• Instructions to follow: Format every line of the items below as a JSON list of strings, one string per line, with blank lines omitted.

• Excerpted data:

** begin **

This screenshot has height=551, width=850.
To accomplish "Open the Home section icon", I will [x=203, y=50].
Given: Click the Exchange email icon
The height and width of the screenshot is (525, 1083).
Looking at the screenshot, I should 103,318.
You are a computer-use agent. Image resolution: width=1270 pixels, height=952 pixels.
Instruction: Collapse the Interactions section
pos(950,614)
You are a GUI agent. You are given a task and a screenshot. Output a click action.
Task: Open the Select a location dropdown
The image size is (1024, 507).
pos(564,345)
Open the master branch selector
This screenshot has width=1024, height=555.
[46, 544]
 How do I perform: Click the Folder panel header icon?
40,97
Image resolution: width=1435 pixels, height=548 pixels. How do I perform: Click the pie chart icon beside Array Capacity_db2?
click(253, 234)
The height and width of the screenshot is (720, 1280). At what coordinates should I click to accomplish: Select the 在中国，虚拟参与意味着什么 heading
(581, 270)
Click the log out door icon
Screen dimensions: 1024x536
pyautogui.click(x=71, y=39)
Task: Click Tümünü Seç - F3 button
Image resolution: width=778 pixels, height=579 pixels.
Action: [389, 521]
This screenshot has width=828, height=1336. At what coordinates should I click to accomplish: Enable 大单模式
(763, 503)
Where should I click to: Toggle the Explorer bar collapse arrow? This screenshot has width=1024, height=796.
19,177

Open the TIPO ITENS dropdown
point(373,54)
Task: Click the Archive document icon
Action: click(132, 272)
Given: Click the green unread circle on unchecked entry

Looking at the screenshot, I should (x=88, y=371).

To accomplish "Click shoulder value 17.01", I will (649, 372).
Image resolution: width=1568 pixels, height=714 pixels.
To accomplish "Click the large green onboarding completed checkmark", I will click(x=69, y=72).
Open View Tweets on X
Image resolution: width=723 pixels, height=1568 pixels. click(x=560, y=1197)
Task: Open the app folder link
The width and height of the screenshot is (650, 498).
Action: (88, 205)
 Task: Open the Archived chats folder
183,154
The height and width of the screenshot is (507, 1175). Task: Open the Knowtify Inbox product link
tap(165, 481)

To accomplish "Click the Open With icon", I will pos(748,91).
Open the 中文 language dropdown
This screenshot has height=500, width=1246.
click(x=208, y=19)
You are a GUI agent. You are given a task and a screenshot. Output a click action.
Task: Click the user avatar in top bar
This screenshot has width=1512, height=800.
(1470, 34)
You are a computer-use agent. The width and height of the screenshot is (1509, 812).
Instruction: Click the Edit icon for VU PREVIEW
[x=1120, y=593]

** end **

• Task solution:
[
  "This screenshot has height=551, width=850.",
  "To accomplish \"Open the Home section icon\", I will [x=203, y=50].",
  "Given: Click the Exchange email icon",
  "The height and width of the screenshot is (525, 1083).",
  "Looking at the screenshot, I should 103,318.",
  "You are a computer-use agent. Image resolution: width=1270 pixels, height=952 pixels.",
  "Instruction: Collapse the Interactions section",
  "pos(950,614)",
  "You are a GUI agent. You are given a task and a screenshot. Output a click action.",
  "Task: Open the Select a location dropdown",
  "The image size is (1024, 507).",
  "pos(564,345)",
  "Open the master branch selector",
  "This screenshot has width=1024, height=555.",
  "[46, 544]",
  " How do I perform: Click the Folder panel header icon?",
  "40,97",
  "Image resolution: width=1435 pixels, height=548 pixels. How do I perform: Click the pie chart icon beside Array Capacity_db2?",
  "click(253, 234)",
  "The height and width of the screenshot is (720, 1280). At what coordinates should I click to accomplish: Select the 在中国，虚拟参与意味着什么 heading",
  "(581, 270)",
  "Click the log out door icon",
  "Screen dimensions: 1024x536",
  "pyautogui.click(x=71, y=39)",
  "Task: Click Tümünü Seç - F3 button",
  "Image resolution: width=778 pixels, height=579 pixels.",
  "Action: [389, 521]",
  "This screenshot has width=828, height=1336. At what coordinates should I click to accomplish: Enable 大单模式",
  "(763, 503)",
  "Where should I click to: Toggle the Explorer bar collapse arrow? This screenshot has width=1024, height=796.",
  "19,177",
  "Open the TIPO ITENS dropdown",
  "point(373,54)",
  "Task: Click the Archive document icon",
  "Action: click(132, 272)",
  "Given: Click the green unread circle on unchecked entry",
  "Looking at the screenshot, I should (x=88, y=371).",
  "To accomplish \"Click shoulder value 17.01\", I will (649, 372).",
  "Image resolution: width=1568 pixels, height=714 pixels.",
  "To accomplish \"Click the large green onboarding completed checkmark\", I will click(x=69, y=72).",
  "Open View Tweets on X",
  "Image resolution: width=723 pixels, height=1568 pixels. click(x=560, y=1197)",
  "Task: Open the app folder link",
  "The width and height of the screenshot is (650, 498).",
  "Action: (88, 205)",
  " Task: Open the Archived chats folder",
  "183,154",
  "The height and width of the screenshot is (507, 1175). Task: Open the Knowtify Inbox product link",
  "tap(165, 481)",
  "To accomplish \"Click the Open With icon\", I will pos(748,91).",
  "Open the 中文 language dropdown",
  "This screenshot has height=500, width=1246.",
  "click(x=208, y=19)",
  "You are a GUI agent. You are given a task and a screenshot. Output a click action.",
  "Task: Click the user avatar in top bar",
  "This screenshot has width=1512, height=800.",
  "(1470, 34)",
  "You are a computer-use agent. The width and height of the screenshot is (1509, 812).",
  "Instruction: Click the Edit icon for VU PREVIEW",
  "[x=1120, y=593]"
]